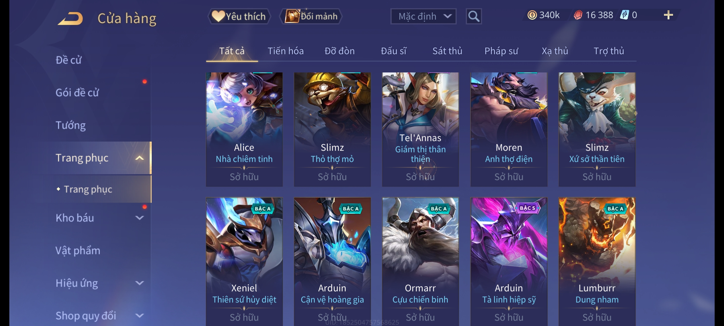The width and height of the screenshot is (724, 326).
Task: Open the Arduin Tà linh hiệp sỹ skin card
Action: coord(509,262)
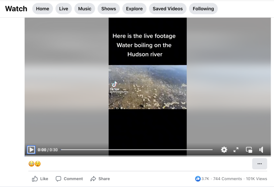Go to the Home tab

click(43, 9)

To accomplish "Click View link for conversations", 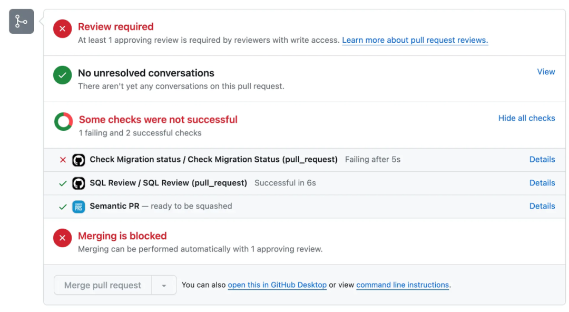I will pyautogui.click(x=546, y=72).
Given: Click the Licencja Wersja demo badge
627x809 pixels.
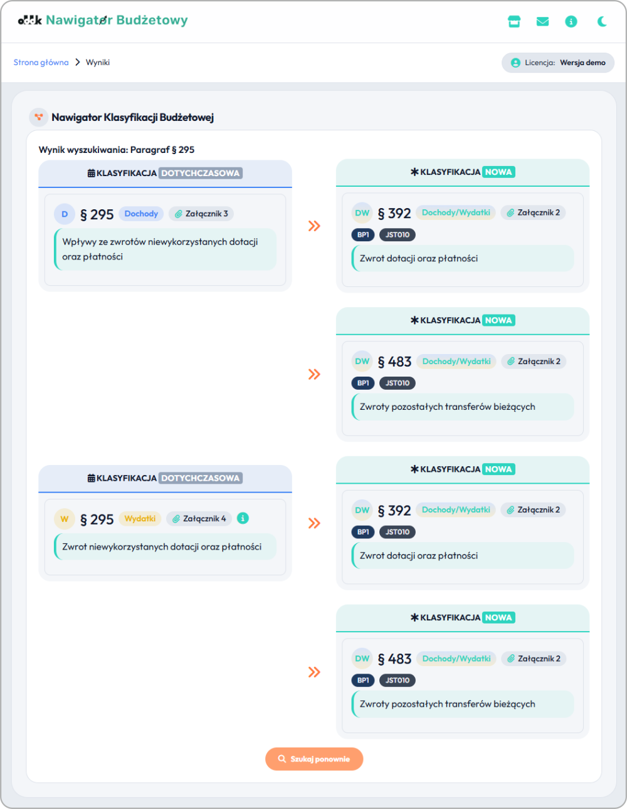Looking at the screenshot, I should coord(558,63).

* * *

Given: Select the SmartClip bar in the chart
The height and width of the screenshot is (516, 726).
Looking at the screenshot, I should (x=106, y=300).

### YOUR TASK
For the string "Given", show each line of the entries above where it occurs.

### FINISHED TASK
Given: Click the Licencja Wersja demo badge
Given: Select the SmartClip bar in the chart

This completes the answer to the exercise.